━━ PAGE TEXT ━━

The Organization is committed to make this meeting productive,  safe, and enjoyable for everyone regardless of nationality, gender, race, sexual orientation, religion, political views, disability, and physical appearance. We will not tolerate harassment or misconduct in any form including, but not limited to, physical, verbal, and online actions. The following guidelines are expected to be followed by everyone at the meeting.

1. Treat everyone with respect and consideration, this includes being respectful and mindful in your critique of ideas, and also to be mindful of your surroundings and your fellow participants. Do not insult or put down fellow attendees or staff.
2. Communication is expected to be appropriate for a professional audience with diverse backgrounds. Harassment and sexist, racist, derogatory, or exclusionary jokes or comments will not be tolerated, neither are sexual language or imagery.
3. Harassment includes (but it is not limited to) sustained disruption of talks or other events, inappropriate physical contact, sexual attention or innuendo, deliberate intimidation, stalking of any individual, and language bashing. It also includes offensive comments related to gender, sexual orientation, disability, physical appearance, race, religion or political views.

━━━
━━ SUPPLIED MATERIAL ━━

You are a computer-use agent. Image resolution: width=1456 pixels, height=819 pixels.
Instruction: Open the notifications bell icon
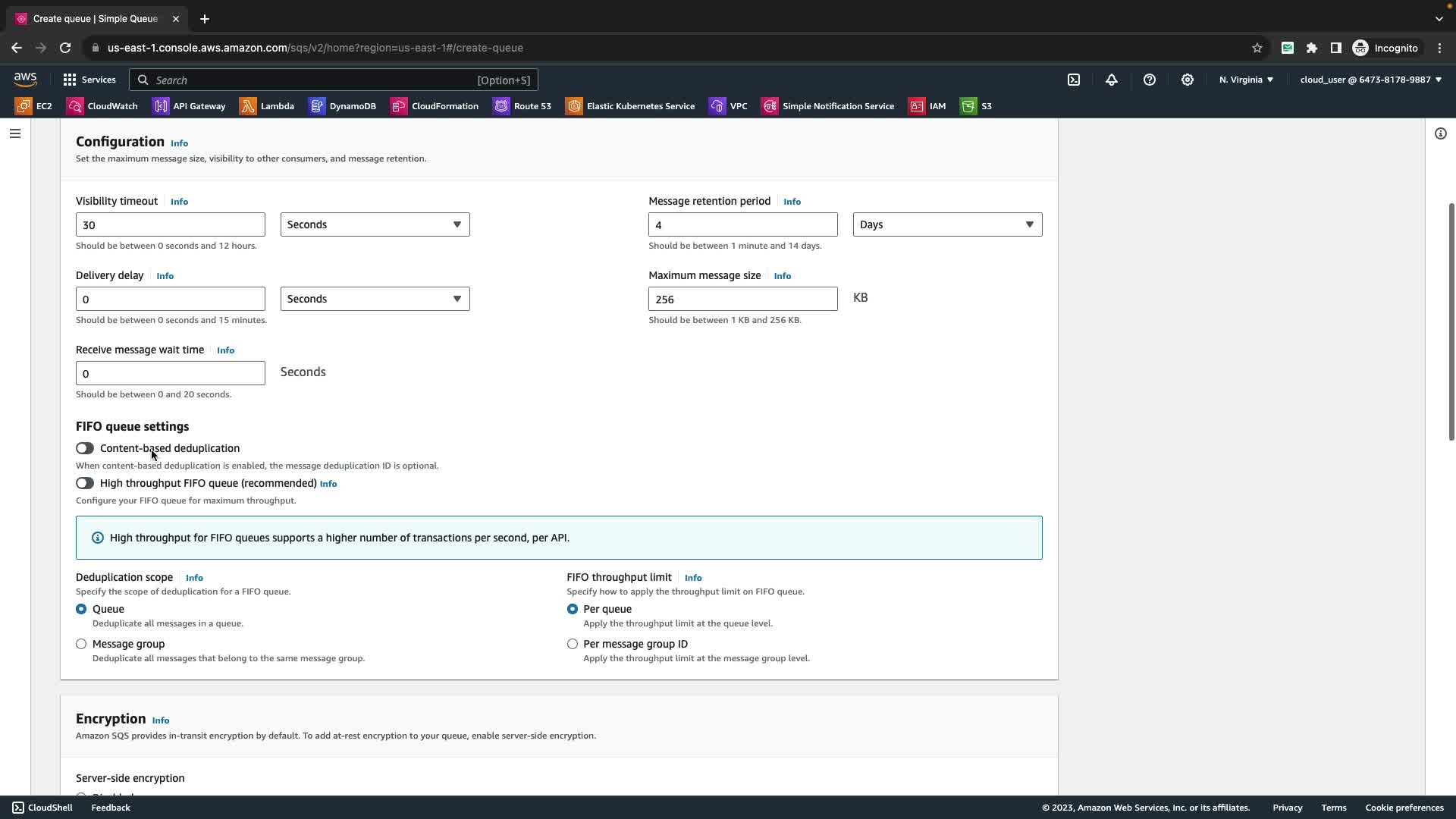pos(1112,80)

━━━

SET OF TASKS
1. From the code of conduct, set down the passage starting at "2. Communication is" and ending at "or political views.".
2. Translate this sentence from the code of conduct into Spanish: "Do not insult or put down fellow attendees or staff."
3. Extend the meeting code of conduct past its last sentence.

ANSWERS FOR THE TASKS
1.
2. Communication is expected to be appropriate for a professional audience with diverse backgrounds. Harassment and sexist, racist, derogatory, or exclusionary jokes or comments will not be tolerated, neither are sexual language or imagery.
3. Harassment includes (but it is not limited to) sustained disruption of talks or other events, inappropriate physical contact, sexual attention or innuendo, deliberate intimidation, stalking of any individual, and language bashing. It also includes offensive comments related to gender, sexual orientation, disability, physical appearance, race, religion or political views.

2. No insulte ni menosprecie a los demás asistentes ni al personal.

3.
Any violation of these guidelines may result in the immediate removal of the offender from the meeting without warning and without refund. Furthermore, the offender’s action may be reported to the corresponding national institution. This will be at the sole discretion of the local organizing committee. Participants asked to stop any kind of inappropriate behaviour are expected to comply immediately. Anyone wishing to report any violation of these guidelines, is encouraged to speak to the organizers. The organization will grant confidentiality to both parties involved and will do everything in their power to restore a professional and safe environment for all as fast as possible.

(Adapted from "A Cosmic Window to Fundamental Physics: Primordial Non-Gaussianity and Beyond" workshop).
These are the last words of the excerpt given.